───── PAGE EXCERPT

Re: [Crm-sig] Domain and range of P90

2018-02-28 Thread Christian-Emil Smith Ore
​Indeed!

Christian-Emil


From: Crm-sig  on behalf of Martin Doerr 

Sent: 28 February 2018 11:38
To: crm-sig@ics.forth.gr
Subject: Re: [Crm-sig] Domain and range of P90

Dear All,

I'd like to remind you that RDF-OWL is only a historical phenomenon in the 
history of knowledge representation.
The CRM needs to define semantics that cover E-R, TELOS, KL-One, KIF, OIL, 
DAML-OIL, DL, RDFS, XML, Jason, and whatever will come up. Therefore we define 
it in FOL.

The puzzling gap to primitive values has on one side to do with hardware, which 
cannot cover infinite mathematical spaces. Consequently, each machine and 
encoding convention uses a different subset.

The other difference is deeper: On the machine, you can only use identifiers to 
talk about things. Digital objects themselves can be in the machine, but not 
necessarily are, and all others cannot. This causes a semantic gap which is 
common to all database schemata, and needs to be resolved by a series of 
practical conventions separately for each datamodel. It can only be resolved by 
having an ontology, which in the first place makes the distinction, so that it 
becomes clear, what each database schema describes about the world and what 
description is.

I hope this makes things theoretically clearer: The puzzle is what is 
information itself.

Best,

Martin

On 2/28/2018 10:39 AM, Conal Tuohy wrote:
I have used rdf:value for this purpose. 
https://www.w3.org/TR/rdf-schema/#ch_value

The CRM's origin was outside of the RDF space, and it is still considered to be 
something more abstract than any concrete expression in RDFS or OWL. This is 
why, I think, there remains a puzzling gap between RDF resources which are 
instances of CRM classes and their literal values which must be expressed using 
primitive RDF data types. The point of rdf:value, as I understand it, is to 
fill in gaps like these.

──────────
───── SUPPLIED MATERIAL

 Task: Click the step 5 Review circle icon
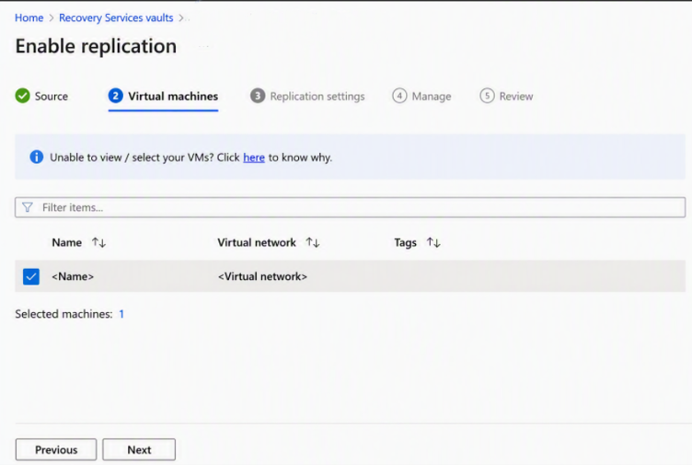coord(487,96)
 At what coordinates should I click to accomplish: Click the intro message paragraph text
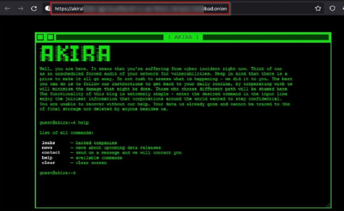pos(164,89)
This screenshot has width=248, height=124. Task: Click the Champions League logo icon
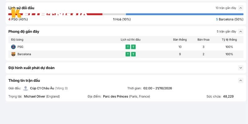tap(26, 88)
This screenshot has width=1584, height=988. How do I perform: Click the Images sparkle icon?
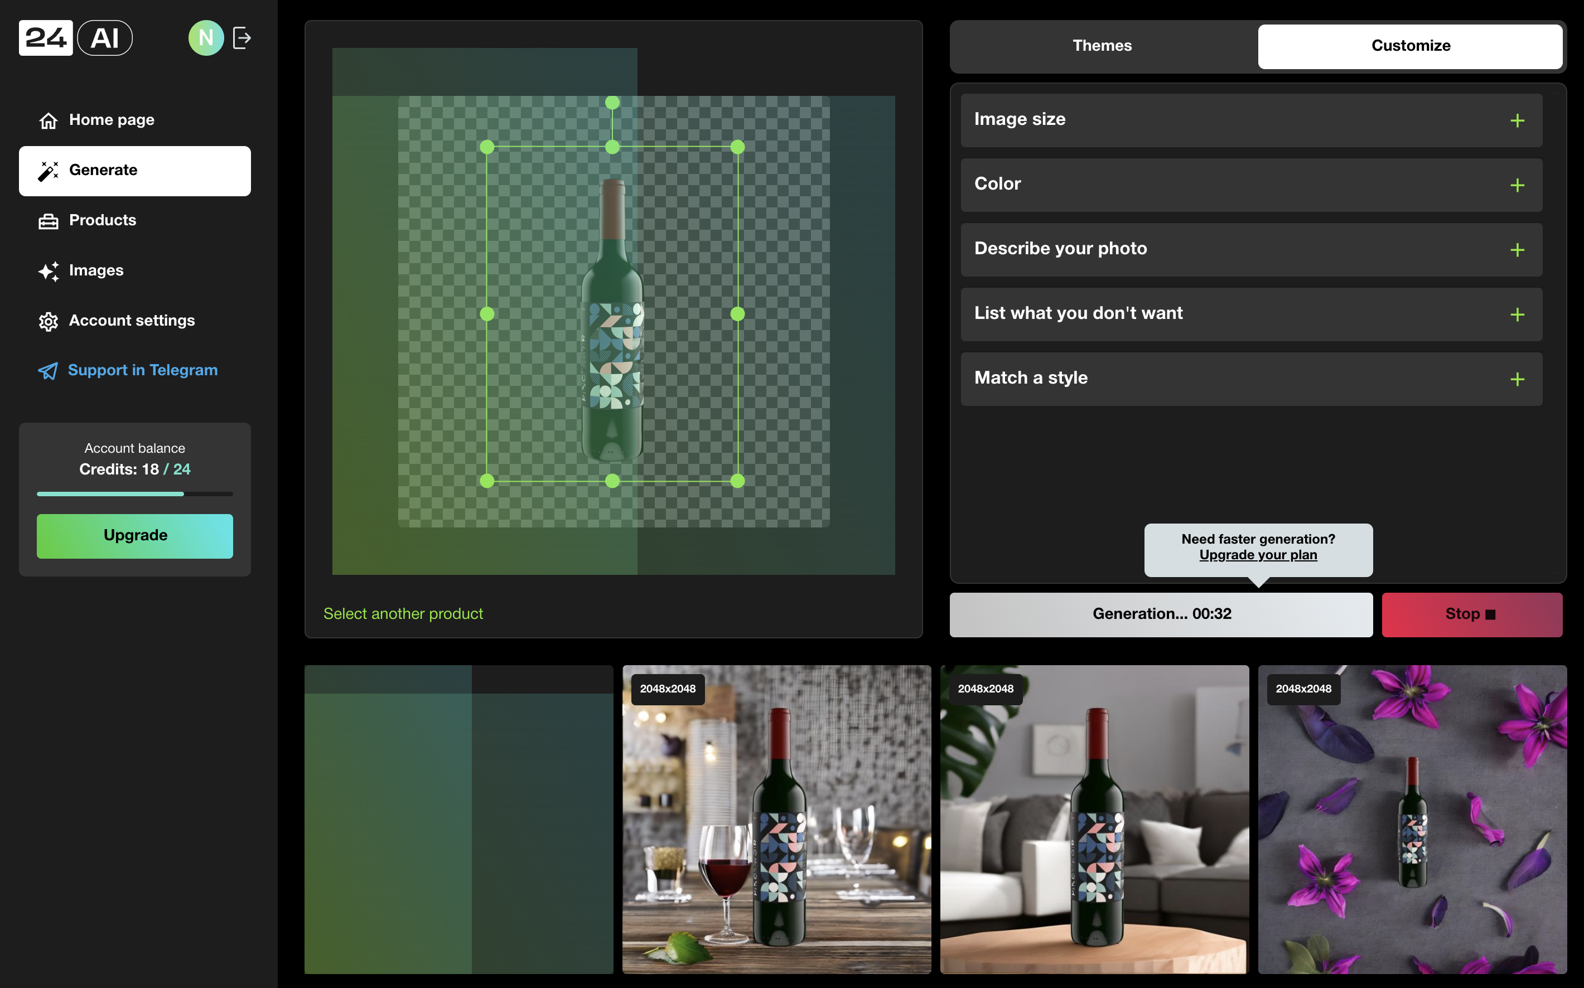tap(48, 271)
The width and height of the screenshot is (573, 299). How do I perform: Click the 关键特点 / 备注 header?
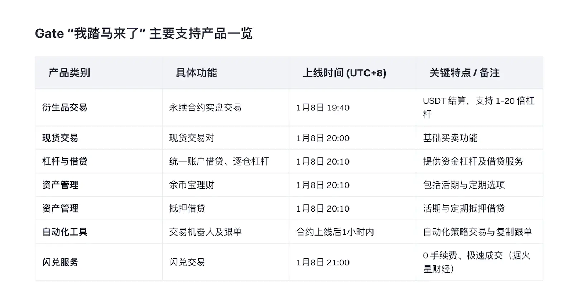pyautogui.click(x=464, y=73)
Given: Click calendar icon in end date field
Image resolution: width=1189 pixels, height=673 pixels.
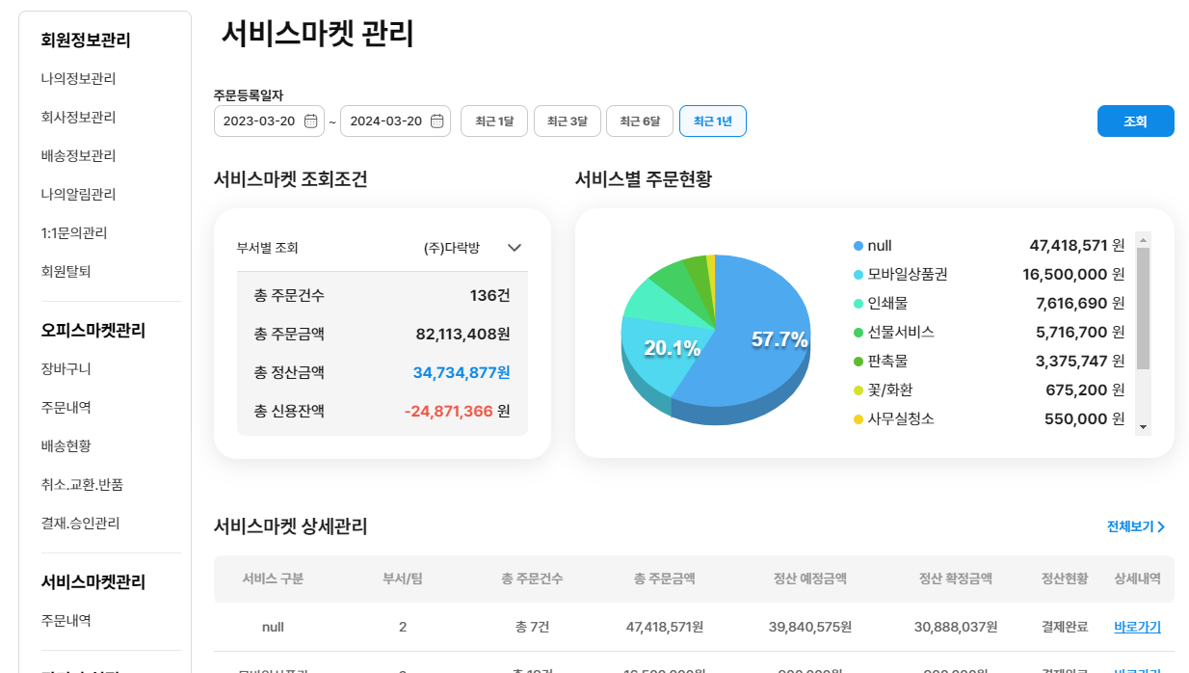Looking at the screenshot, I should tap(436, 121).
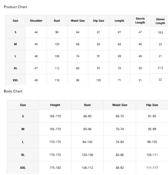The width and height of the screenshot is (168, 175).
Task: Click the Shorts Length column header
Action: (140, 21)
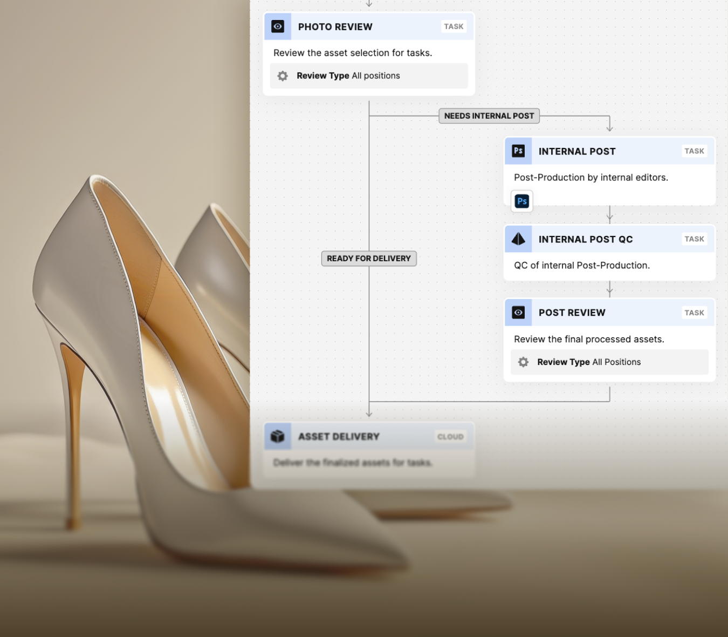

──────────

> _GOAL_:
Can you extract the passage of the P90 email thread from "I'd like to" up to and including "a different subset.", word for word?

> _TASK OUTPUT_:
I'd like to remind you that RDF-OWL is only a historical phenomenon in the 
history of knowledge representation.
The CRM needs to define semantics that cover E-R, TELOS, KL-One, KIF, OIL, 
DAML-OIL, DL, RDFS, XML, Jason, and whatever will come up. Therefore we define 
it in FOL.

The puzzling gap to primitive values has on one side to do with hardware, which 
cannot cover infinite mathematical spaces. Consequently, each machine and 
encoding convention uses a different subset.